• [Written exercise]: Which lines in the listing below contain the word "green"? Collect every one of them and copy each line in full.

• [Recorded information]:
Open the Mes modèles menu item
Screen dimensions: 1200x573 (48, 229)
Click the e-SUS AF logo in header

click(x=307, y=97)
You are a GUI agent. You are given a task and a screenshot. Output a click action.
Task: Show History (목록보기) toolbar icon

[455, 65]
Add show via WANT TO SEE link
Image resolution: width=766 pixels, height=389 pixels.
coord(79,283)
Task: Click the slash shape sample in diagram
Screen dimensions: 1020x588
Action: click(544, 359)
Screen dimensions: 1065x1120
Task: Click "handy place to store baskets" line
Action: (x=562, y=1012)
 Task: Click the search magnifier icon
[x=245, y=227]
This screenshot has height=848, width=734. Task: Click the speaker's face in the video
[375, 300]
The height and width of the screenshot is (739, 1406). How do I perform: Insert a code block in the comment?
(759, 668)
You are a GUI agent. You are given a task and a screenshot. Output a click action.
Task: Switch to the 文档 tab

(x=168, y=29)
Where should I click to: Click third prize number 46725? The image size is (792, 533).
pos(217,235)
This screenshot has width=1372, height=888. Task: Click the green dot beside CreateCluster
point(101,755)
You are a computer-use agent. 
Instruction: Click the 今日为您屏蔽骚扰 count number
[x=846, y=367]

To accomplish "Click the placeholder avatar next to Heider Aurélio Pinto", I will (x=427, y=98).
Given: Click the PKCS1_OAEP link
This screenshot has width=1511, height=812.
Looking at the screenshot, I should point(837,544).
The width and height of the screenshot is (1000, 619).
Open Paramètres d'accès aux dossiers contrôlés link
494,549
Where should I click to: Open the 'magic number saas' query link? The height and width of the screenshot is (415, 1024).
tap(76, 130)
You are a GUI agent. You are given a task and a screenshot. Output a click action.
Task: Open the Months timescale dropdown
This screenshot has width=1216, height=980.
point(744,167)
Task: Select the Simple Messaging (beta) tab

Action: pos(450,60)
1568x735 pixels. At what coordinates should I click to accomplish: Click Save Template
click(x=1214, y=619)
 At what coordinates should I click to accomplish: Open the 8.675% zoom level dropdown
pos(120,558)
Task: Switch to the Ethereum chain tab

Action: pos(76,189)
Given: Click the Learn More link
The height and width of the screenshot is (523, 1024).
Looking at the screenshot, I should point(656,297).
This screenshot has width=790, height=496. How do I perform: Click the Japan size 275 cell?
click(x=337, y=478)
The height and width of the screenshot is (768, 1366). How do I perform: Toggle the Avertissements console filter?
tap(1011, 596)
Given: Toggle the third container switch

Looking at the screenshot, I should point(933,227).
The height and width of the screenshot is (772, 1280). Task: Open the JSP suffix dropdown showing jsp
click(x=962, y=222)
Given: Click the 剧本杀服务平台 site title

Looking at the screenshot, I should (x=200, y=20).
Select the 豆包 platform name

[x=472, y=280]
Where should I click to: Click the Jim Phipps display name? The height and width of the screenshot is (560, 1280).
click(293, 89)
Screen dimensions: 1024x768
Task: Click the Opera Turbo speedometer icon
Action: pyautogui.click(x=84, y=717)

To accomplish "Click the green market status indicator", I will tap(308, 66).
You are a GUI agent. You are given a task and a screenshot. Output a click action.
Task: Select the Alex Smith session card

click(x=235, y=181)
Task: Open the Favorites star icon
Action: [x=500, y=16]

• [Result for this task]:
This screenshot has width=1372, height=888. Task: Click the green dot beside CreateCluster
To accomplish "Click the green market status indicator", I will tap(308, 66).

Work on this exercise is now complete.